_Problem_. Copy the rows starting at the line that contains "will (x=630, y=218)." and ending at the line that contains "I will 306,97.", with no changes.

(Stored items)

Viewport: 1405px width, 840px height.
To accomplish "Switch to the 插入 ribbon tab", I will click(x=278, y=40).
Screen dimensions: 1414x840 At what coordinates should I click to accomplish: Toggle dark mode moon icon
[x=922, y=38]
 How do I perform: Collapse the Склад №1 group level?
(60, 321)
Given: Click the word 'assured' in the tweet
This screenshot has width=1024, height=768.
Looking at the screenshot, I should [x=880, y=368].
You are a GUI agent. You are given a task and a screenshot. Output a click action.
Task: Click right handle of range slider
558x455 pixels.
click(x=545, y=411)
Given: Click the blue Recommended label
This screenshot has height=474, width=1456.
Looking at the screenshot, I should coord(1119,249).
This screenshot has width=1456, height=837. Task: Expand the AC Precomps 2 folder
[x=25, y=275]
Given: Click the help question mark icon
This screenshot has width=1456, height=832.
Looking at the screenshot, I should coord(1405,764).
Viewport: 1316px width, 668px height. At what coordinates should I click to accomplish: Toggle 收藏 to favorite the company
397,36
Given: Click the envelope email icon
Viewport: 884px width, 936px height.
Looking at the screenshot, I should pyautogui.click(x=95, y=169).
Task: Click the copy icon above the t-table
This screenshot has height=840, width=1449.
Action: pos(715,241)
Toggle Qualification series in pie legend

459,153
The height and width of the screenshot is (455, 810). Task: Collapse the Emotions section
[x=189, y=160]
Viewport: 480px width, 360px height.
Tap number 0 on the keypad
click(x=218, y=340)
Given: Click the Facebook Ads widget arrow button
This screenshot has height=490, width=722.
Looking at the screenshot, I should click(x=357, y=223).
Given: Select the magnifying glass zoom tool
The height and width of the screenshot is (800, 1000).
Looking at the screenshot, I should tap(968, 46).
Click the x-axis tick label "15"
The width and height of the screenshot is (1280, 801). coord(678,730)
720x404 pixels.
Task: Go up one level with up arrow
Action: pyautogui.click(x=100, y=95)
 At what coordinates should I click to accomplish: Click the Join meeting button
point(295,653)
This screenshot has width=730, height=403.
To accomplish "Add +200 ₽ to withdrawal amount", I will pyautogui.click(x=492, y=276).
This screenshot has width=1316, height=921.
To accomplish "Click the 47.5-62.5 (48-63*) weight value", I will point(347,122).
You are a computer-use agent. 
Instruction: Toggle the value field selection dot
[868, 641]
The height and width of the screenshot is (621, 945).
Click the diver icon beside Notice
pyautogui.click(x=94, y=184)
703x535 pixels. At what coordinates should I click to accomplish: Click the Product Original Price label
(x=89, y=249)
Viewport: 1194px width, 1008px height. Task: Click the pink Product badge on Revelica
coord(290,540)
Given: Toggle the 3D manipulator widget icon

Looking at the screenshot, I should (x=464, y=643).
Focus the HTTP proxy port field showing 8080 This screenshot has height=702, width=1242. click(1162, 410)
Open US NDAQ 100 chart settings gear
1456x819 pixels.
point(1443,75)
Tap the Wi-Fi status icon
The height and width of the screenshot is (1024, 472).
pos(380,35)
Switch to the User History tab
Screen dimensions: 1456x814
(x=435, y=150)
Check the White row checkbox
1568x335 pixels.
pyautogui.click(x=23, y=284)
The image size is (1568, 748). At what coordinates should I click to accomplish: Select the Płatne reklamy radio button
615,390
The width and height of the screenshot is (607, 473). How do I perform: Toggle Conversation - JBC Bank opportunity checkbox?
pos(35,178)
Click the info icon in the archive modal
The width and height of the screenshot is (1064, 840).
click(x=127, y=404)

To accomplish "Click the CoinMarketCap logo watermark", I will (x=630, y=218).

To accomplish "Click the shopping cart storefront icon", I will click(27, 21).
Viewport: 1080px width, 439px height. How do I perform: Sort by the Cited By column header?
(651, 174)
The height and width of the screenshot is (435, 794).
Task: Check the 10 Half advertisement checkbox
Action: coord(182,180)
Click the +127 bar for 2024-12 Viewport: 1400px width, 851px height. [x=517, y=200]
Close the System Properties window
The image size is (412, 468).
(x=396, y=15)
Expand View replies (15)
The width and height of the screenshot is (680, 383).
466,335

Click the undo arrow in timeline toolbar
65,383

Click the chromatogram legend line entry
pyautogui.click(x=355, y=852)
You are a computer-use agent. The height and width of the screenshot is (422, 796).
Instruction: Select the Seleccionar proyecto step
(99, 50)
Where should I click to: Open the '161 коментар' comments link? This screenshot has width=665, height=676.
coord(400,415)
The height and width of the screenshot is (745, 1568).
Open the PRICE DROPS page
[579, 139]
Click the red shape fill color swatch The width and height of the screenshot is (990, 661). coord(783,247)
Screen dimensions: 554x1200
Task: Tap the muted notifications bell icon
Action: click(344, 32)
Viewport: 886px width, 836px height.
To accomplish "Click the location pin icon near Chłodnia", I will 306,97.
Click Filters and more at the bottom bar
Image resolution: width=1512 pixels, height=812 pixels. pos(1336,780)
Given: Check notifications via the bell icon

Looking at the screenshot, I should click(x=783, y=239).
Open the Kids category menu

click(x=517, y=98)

_Solved exercise_.
To accomplish "Click the CoinMarketCap logo watermark", I will (x=630, y=218).

To accomplish "Click the shopping cart storefront icon", I will click(27, 21).
Viewport: 1080px width, 439px height. How do I perform: Sort by the Cited By column header?
(651, 174)
The height and width of the screenshot is (435, 794).
Task: Check the 10 Half advertisement checkbox
Action: coord(182,180)
Click the +127 bar for 2024-12 Viewport: 1400px width, 851px height. [x=517, y=200]
Close the System Properties window
The image size is (412, 468).
(x=396, y=15)
Expand View replies (15)
The width and height of the screenshot is (680, 383).
466,335

Click the undo arrow in timeline toolbar
65,383

Click the chromatogram legend line entry
pyautogui.click(x=355, y=852)
You are a computer-use agent. The height and width of the screenshot is (422, 796).
Instruction: Select the Seleccionar proyecto step
(99, 50)
Where should I click to: Open the '161 коментар' comments link? This screenshot has width=665, height=676.
coord(400,415)
The height and width of the screenshot is (745, 1568).
Open the PRICE DROPS page
[579, 139]
Click the red shape fill color swatch The width and height of the screenshot is (990, 661). coord(783,247)
Screen dimensions: 554x1200
Task: Tap the muted notifications bell icon
Action: click(344, 32)
Viewport: 886px width, 836px height.
To accomplish "Click the location pin icon near Chłodnia", I will 306,97.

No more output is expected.